15 “If you love me, you will keep my commandments. 16 And I will ask the Father, and he will give you another Helper, to be with you forever, 17 even the Spirit of truth, whom the world cannot receive, because it neither sees him nor knows him. You know him, for he dwells with you and will be in you. 18 “I will not leave you as orphans; I will come to you. 19 Yet a little while and the world will see me no more, but you will see me. Because I live, you also will live. 20 In that day you will know that I am in my Father, and you in me, and I in you. 21 Whoever has my commandments and keeps them, he it is who loves me. And he who loves me will be loved by my Father, and I will love him and manifest myself to him.” 22 Judas (not Iscariot) said to him, “Lord, how is it that you will manifest yourself to us, and not to the world?” 23 Jesus answered him, “If anyone loves me, he will keep my word, and my Father will love him, and we will come to him and make our home with him. 24 Whoever does not love me does not keep my words. And the word that you hear is not mine but the Father’s who sent me. 25 “These things I have spoken to you while I am still with you. 26 But the Helper, the Holy Spirit, whom the Father will send in my name, he will teach you all things and bring to your remembrance all that I have said to you.
What an amazing gift!
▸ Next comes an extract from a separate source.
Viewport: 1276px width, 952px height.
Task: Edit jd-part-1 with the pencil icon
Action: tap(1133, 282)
You have received none other that can compare to this! The Spirit is promised to all, and this “all” included all in the first century who would come to Christ, from wherever they would come, as well as “all” in all the generations to come. Peter makes this clear in the remainder of the sermon, which Luke tells us went on well beyond the words he, Luke, passed on to us.
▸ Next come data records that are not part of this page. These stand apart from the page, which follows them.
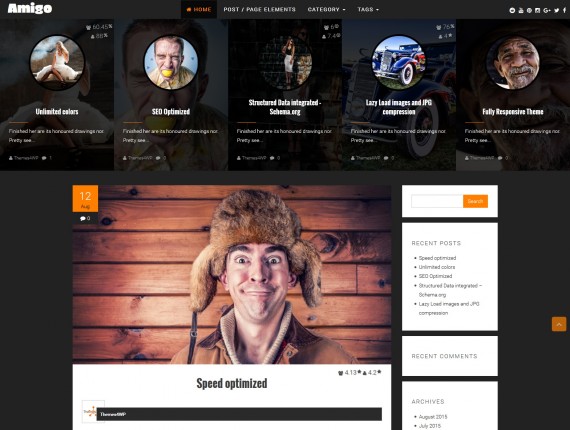The width and height of the screenshot is (570, 430).
Task: Click the Pinterest social icon
Action: [529, 11]
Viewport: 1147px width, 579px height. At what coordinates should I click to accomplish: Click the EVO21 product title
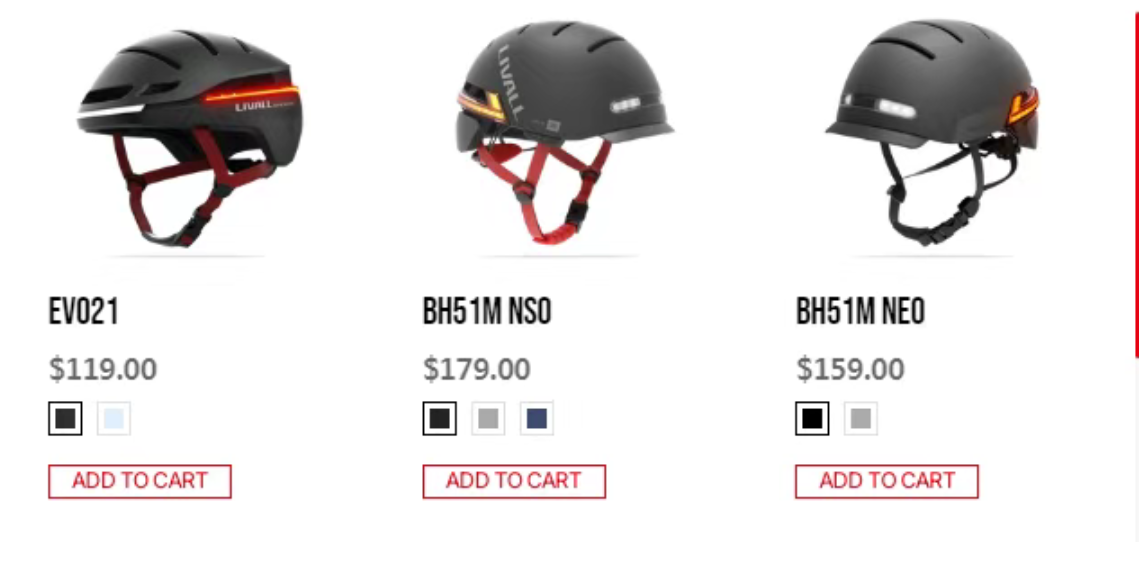pyautogui.click(x=83, y=311)
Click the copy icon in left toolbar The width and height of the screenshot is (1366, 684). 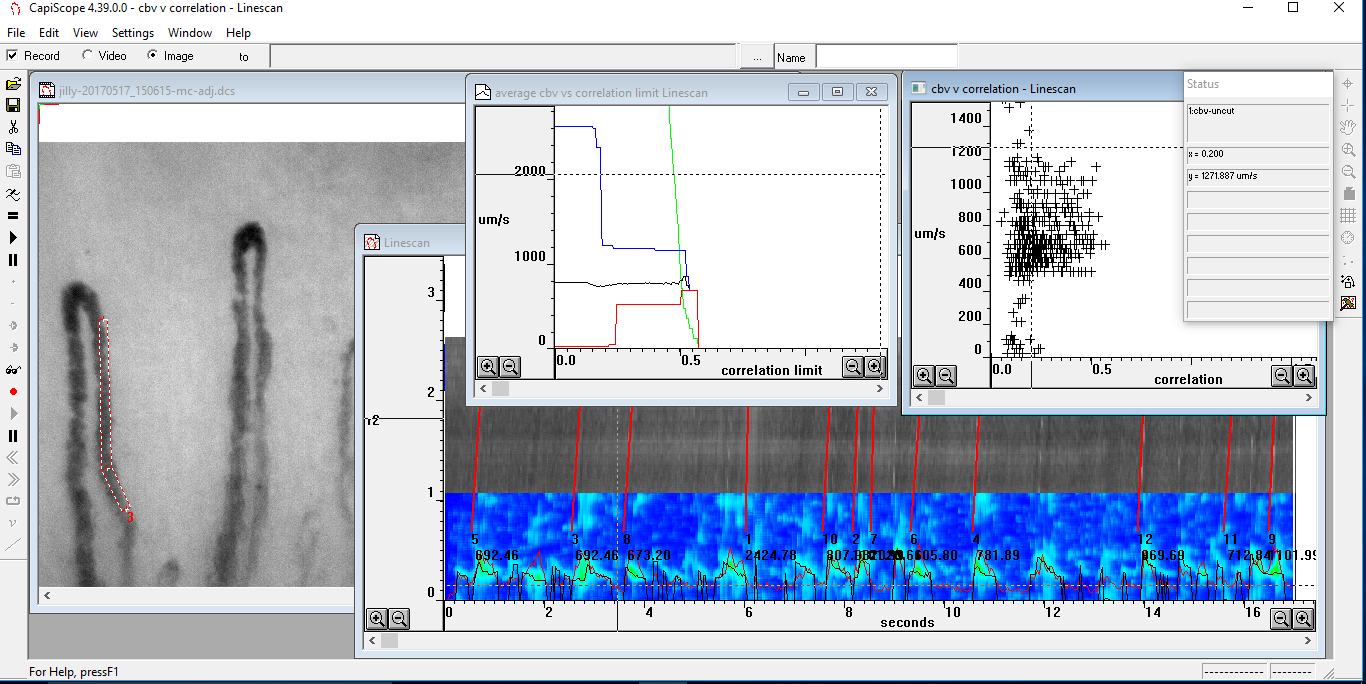click(x=13, y=149)
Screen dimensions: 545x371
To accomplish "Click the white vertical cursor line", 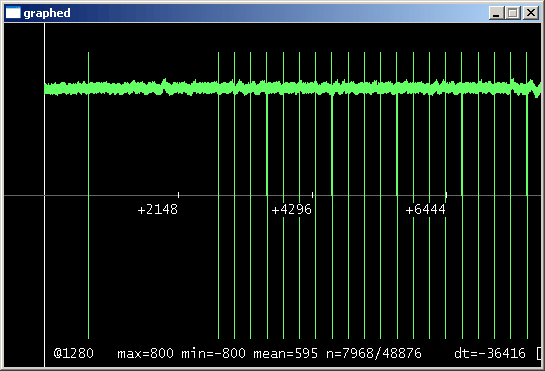I will pos(44,195).
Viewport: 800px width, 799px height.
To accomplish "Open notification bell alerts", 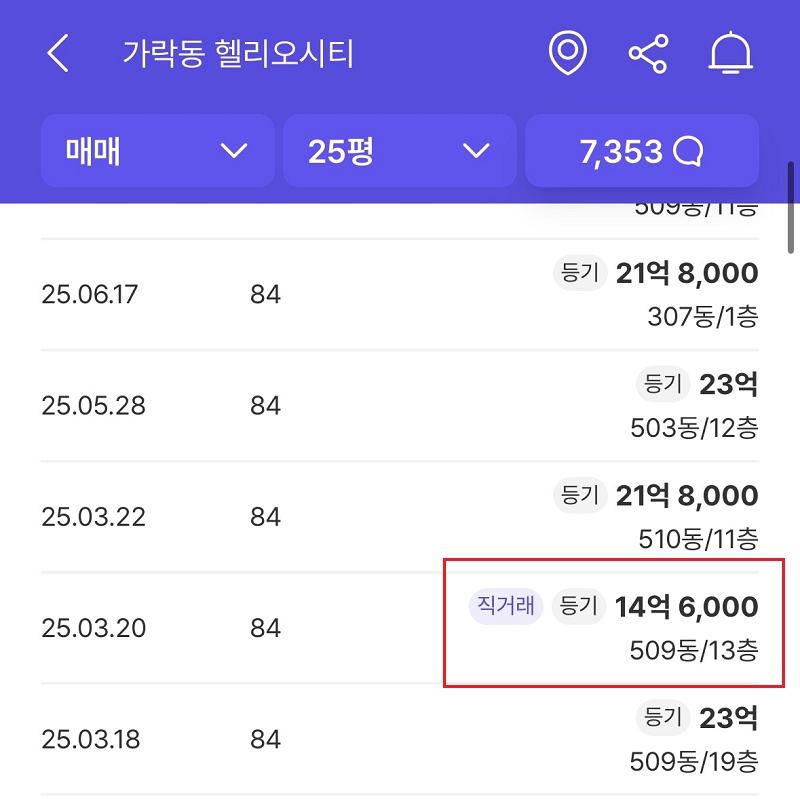I will click(x=730, y=54).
39 For the promise is for you and for your children and for all who are far off, everyone whom the Lord our God calls to himself.” 40 And with many other words he bore witness and continued to exhort them, saying, “Save yourselves from this crooked generation.” 41 So those who received his word were baptized, and there were added that day about three thousand souls.
“The promise is for you and for your children and for all who are far off, everyone whom the Lord our God calls to himself.” Are you “far off”? Is there a great distance between you and the Lord? You are no so far that you cannot return and you are not so far that the love of God cannot reach you.
Does this “far off” language sound familiar to you? It should. In one of Jesus’ most famous parables, the parable of the prodigal son, we hear the story of a son who left his father’s house, rebelled, hit rock bottom, came under conviction, then determined to return in repentance to his father’s house. In Luke 15:20, we read, “And he arose and came to his father. But while he was still a long way off, his father saw him and felt compassion, and ran and embraced him and kissed him.”
“the promise is for…all who are far off.”
“while he was still a long way off, his father saw him and felt compassion”
You are not too far off to come home.
You are not too far off to come home.
Repent, for the Kingdom of God is at hand.
Repent, and you will receive the tender, healing, life-giving mercies of Jesus.
[1] John B. Polhill, Acts. The New American Commentary. Vol.26. David Dockery, gen. ed. (Nashville, TN: Broadman Press, 1992), p.116. A.T. Robertson, Acts. Word Pictures in the New Testament. Vol.III (Nashville, TN: Broadman Press, 1930), p.34. Clinton E. Arnold, “Acts.” Zondervan Illustrated Bible Backgrounds Commentary. Vol.2. Clinton E. Arnold, gen. ed. (Grand Rapids, MI: Zondervan, 2002), p.236.
[2] John Calvin, Acts. The Crossway Classic Commentaries. Alister McGrath and J.I. Packer, ser. eds. (Wheaton, IL: Crossway Books, 1995), p.44.
[3] Polhill, Acts, p.117. Robertson, Acts, p.36. Ben Witherington III, The Acts of the Apostles: A Socio-Rhetorical Commentary. (Grand Rapids, MI: William B. Eerdmans Publishing Company, 1998), p.154-155. William H. Willimon, Acts. Interpretation. (Louisville, KY: John Knox Press, 1988), p.32. Arnold, “Acts,” p.237. F.F. Bruce, The Book of Acts (Revised). The New International Commentary on the New Testament. Gordon D. Fee, gen. ed. (Grand Rapids, MI: William B. Eerdmans Publishing Company, 1988), p.70.